Getting DD into non-catchment school (bit long?)(9 Posts)
We will have to choose a school for our LO to start in 2009 over the next few months. We have always been quite happy for her to go to our catchment school, but that has changed recently and I have no clue as to the best way to go about trying to get her in the school we would like her to go to.
Basically, catchment primary is merging with middle school next door in September of this year so will be massive and still going through a lot of upheaval by the time DD starts. More importantly to us though is the fact that her nursery school is in a different catchment and we would like her to go to that local school as all her closest friends from nursery will be going there.
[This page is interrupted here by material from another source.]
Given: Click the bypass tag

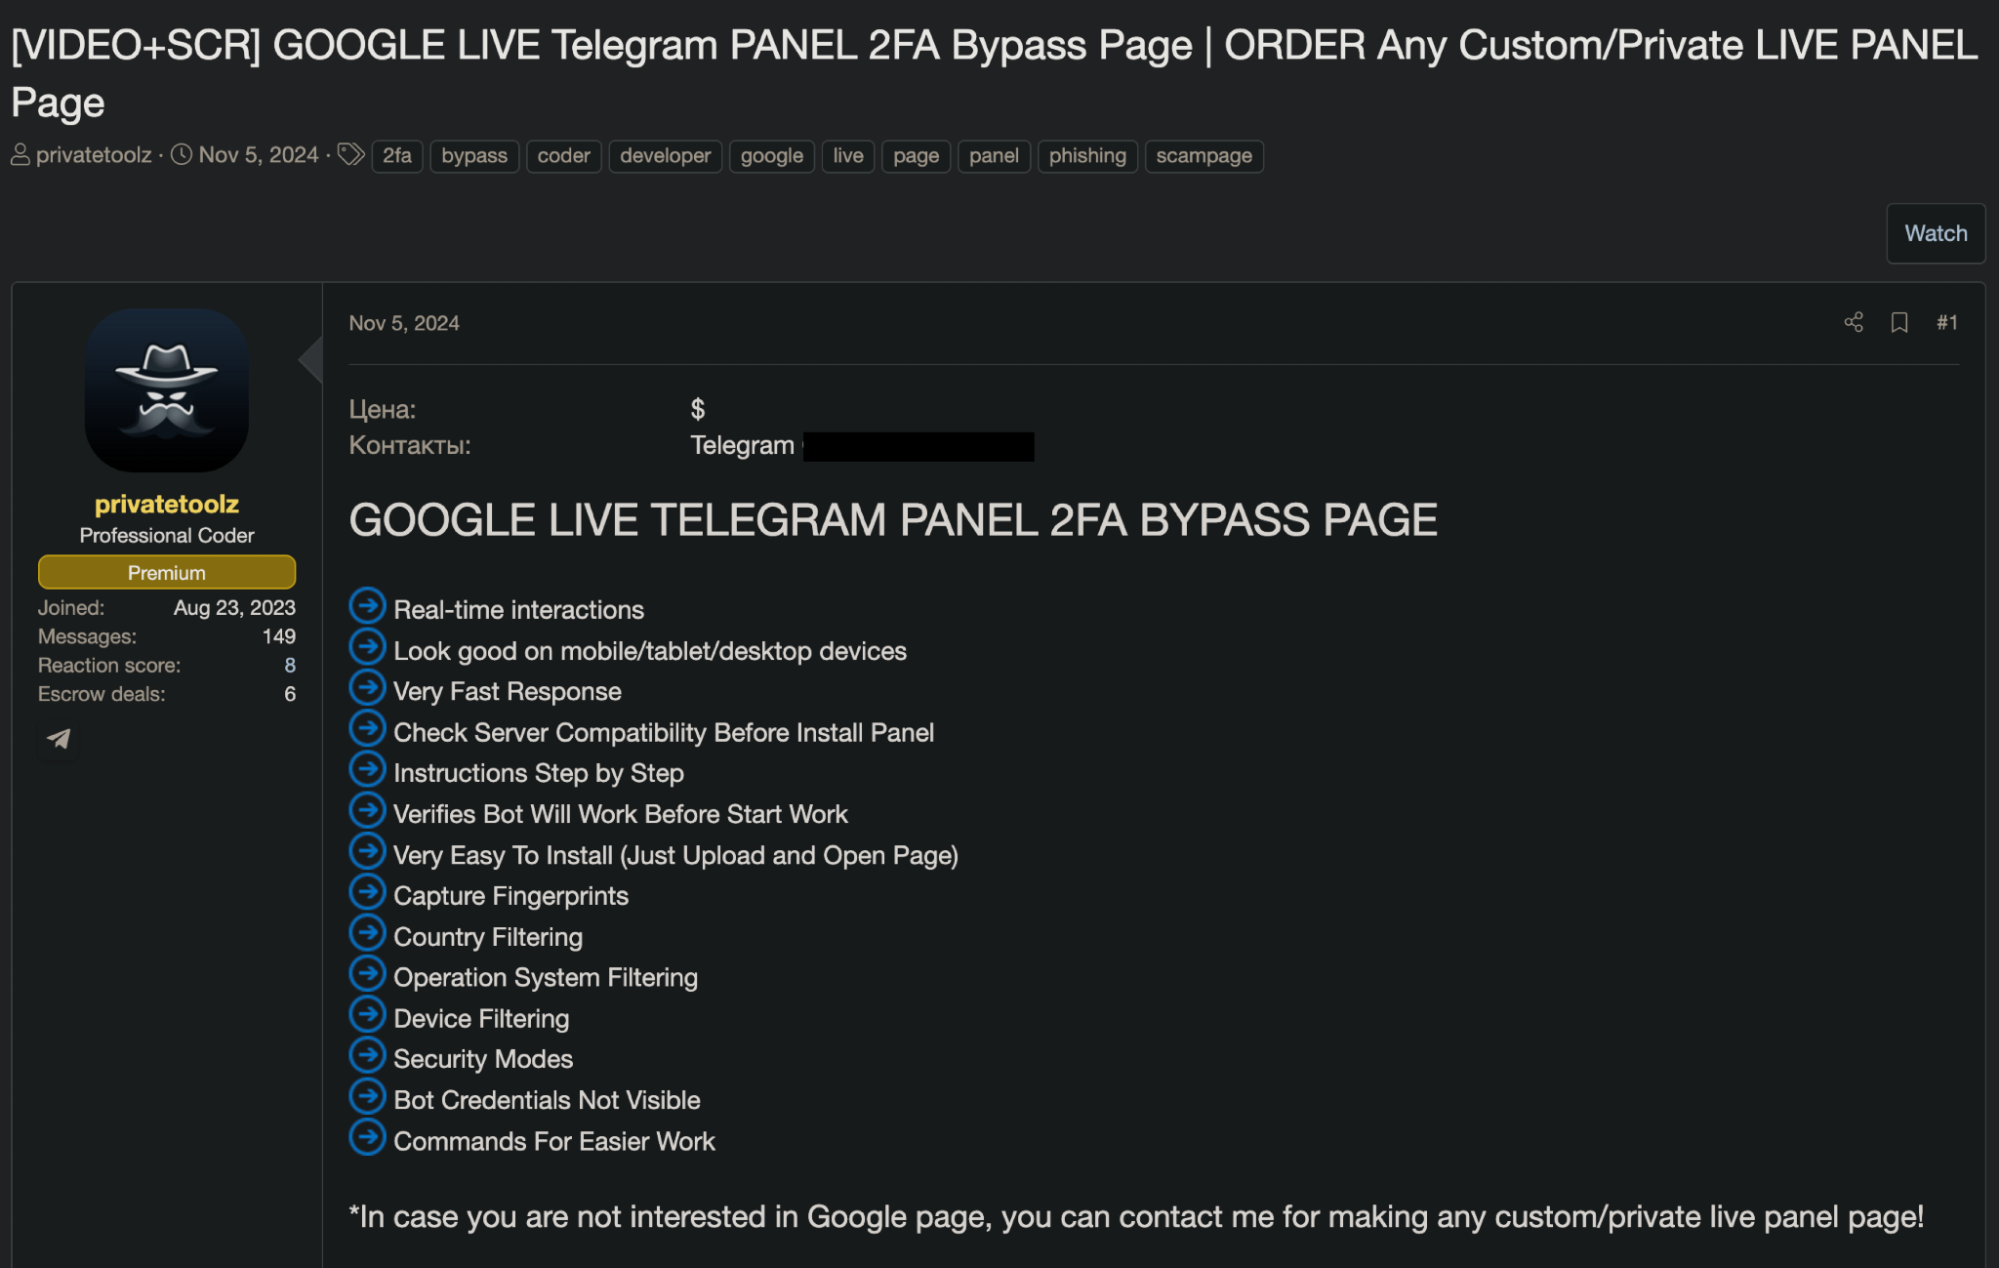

I know people will think this a lousy reason to choose a school, but she took a good 3-4 months to even start settling at nursery when she started just after her 3rd birthday last year. She is also (and will remain) an only child, and as an only myself I am keen for her to build on the 2 or 3 close friendships she has made at nursery, particularly as she is already expressing quite a a bit of anxiety at the thought of going to 'big school'.
OFSTED wise the schools are pretty similar.
Any advice/thoughts much appreciated....
Is the school you want her to go to undersubscribed?
oops, cross post cos my computer is being slow to load.
If the school is oversubscribed then your dd will stand no chance of getting in, unless you are in catchment. In terms of appeal you would be very low down on the list. If there are spaces then speak to the headteacher about the likelihood of getting a place.
We're going to go and see the school as soon as we can in September and have a chat with the headteacher, see where we get. I think it is a pretty popular school. How would I find out if it is under/over subscribed?
I didn't think catchments existed anymore? The schools normally go out in a radius around the school and when they reach 30/60/90 or however many classes there are - they stop. So catchment one year might be a few streets wider than the next, or smaller, etc.
You're better off talking to admissions for that council - as headteachers have nothing to do with primary admissions
My DD1 starts in September in her non-catchment school.
I did a tour of all the local schools very close together to get a feel for each. I found each school to be incredibly helpful in helping me make a choice for DD. It's funny how youcan just walk into a school and know it s the right one, or know there is no way you think it would be suitable for your DC (although it might be great for others)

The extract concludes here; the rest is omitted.